The two “depraved heart” hypothetical concerning an assailant with one victim— playing Russian roulette and selling undiluted heroin — also are inapplicable. The trial judge, preferring the Russian roulette analogy, opined that a second-degree murder instruction would be proper “even if there’s just one person in a street, and you start firing, firing an AK-47 down the street in that person’s direction.” That opinion presupposes an indifferent state of mind that, from my reading, nothing in the record supports.8
Language from one of our opinions ruling for the government in which we affirmed the denial of a defense request for a lesser-included second-degree murder instruction fits perfectly: “Here, the record reveals no dispute regarding [Jennings’] state of mind. His defense theory was misidentifiction, and thus the only issue *1085regarding the murder[ ] was the identity of the assailant.”9
Respectfully, therefore, I dissent. I cannot find the error harmless. I therefore would reverse the judgment of conviction for second-degree murder and remand for a new trial.

. Coleman v. United States, 948 A.2d 534, 551 (D.C.2008) (citations and internal quotation marks omitted).

. See Leak v. United States, 757 A.2d 739, 740-741 (D.C.2000).

. Comber v. United States, 584 A.2d 26, 39 (D.C.1990) (en banc). The trial court instructed on second-degree murder while armed as follows. The parties do not question the language.
The essential elements of the lesser included offense of second-degree murder while armed, each of which the government must prove beyond a reasonable doubt, are, first, that the defendant caused the death of the decedent, Jamal Hull; second, that at the time the defendant did so, he had the specific intent to kill or seriously injure the decedent or acted in conscious disregard of an extreme risk of death or serious bodily injury to the decedent; and, third, that at the time of the offense the defendant was armed with a firearm. Second-degree murder while armed differs from first-degree premeditated murder while armed in that it does not require premeditation, deliberation, or a specific intent to kill.

. Anderson v. United States, 490 A.2d 1127, 1130 (D.C.1985).

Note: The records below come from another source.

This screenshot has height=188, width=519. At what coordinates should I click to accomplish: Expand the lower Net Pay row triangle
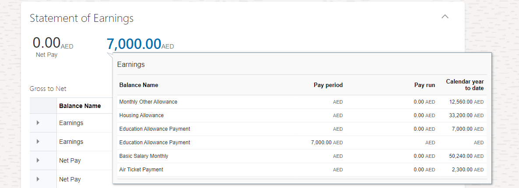tap(38, 179)
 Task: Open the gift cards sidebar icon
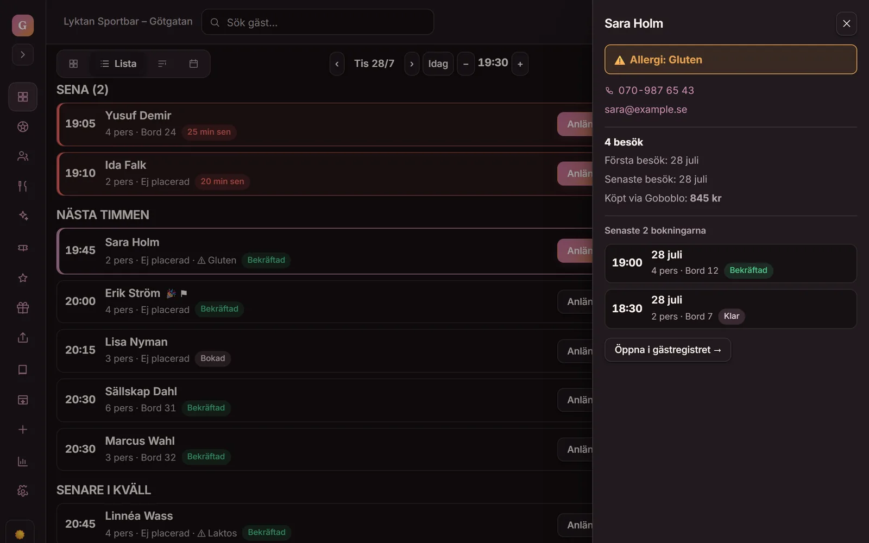point(23,308)
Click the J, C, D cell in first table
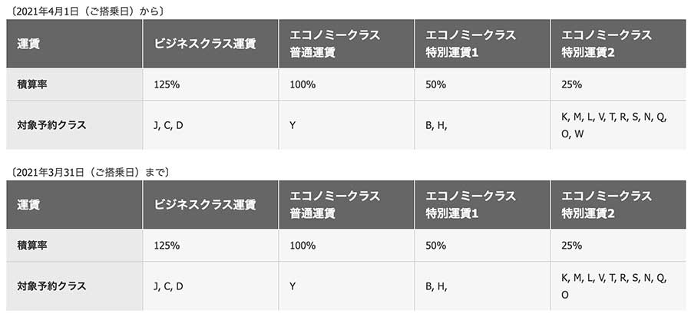The image size is (691, 317). (210, 125)
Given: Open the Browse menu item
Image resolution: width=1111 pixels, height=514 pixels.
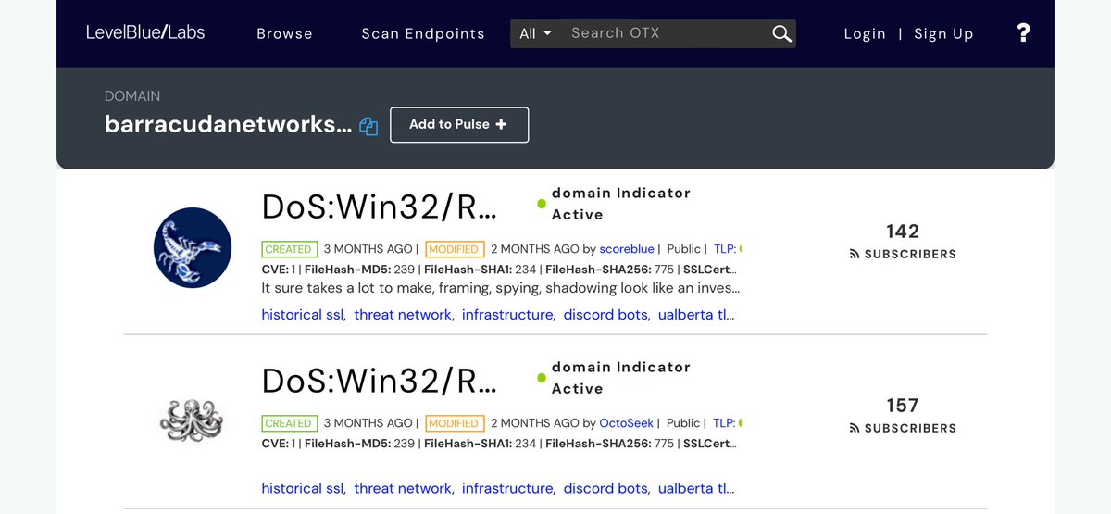Looking at the screenshot, I should click(x=284, y=33).
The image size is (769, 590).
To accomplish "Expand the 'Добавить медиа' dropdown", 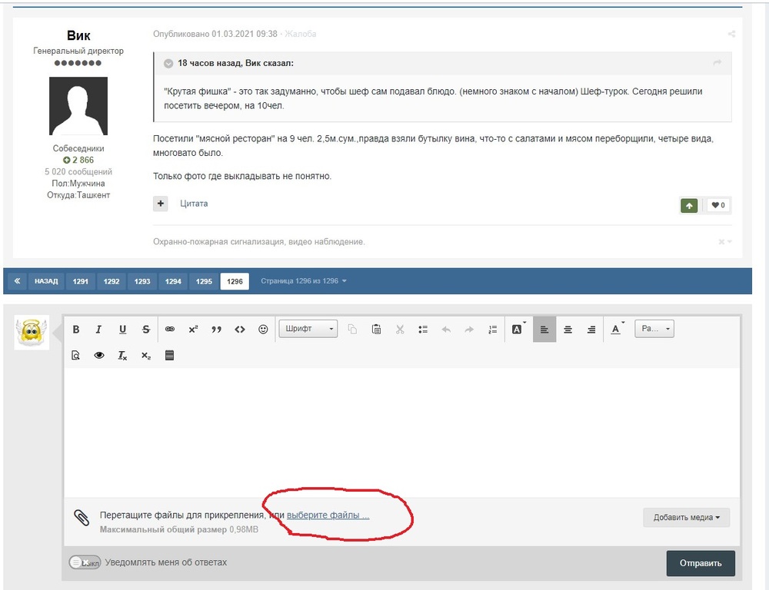I will click(x=686, y=518).
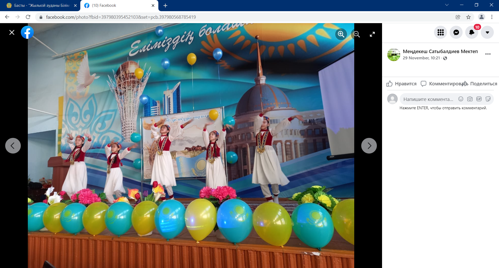Click the comment input field

pyautogui.click(x=428, y=99)
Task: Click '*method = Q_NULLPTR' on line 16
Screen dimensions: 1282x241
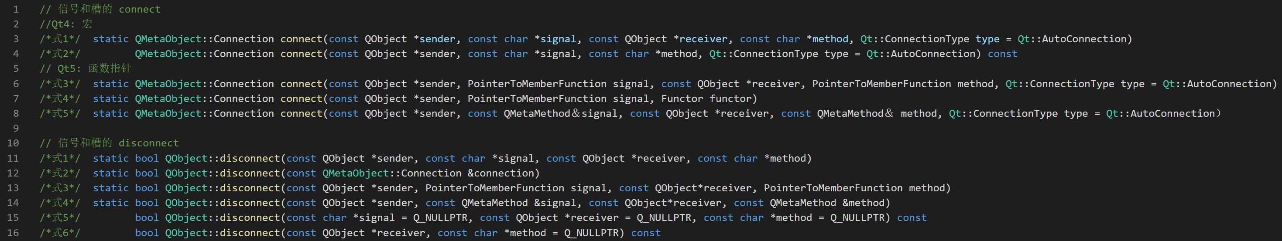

. Supra note 3, 584 A.2d at 39 n. 13.

. Government exhibit 122 showed the location of one arm chair at the edge of the sidewalk directly in front of the courtyard, far away from the front of building 1520. There was no evidence that anyone was in that chair near, or at, the time of the shooting.

. Supra note 5.

.The trial judge rejected the government’s argument that "people could have been sitting [or] sleeping in their cars” on the street where Hull was killed. The judge noted that for conviction of second-degree murder "the defendant has to know that there are people in the line of fire,” and added that “there's no testimony that there was anyone in any of those cars."

. Bright v. United States, 698 A.2d 450, 457-458 (D.C.1997).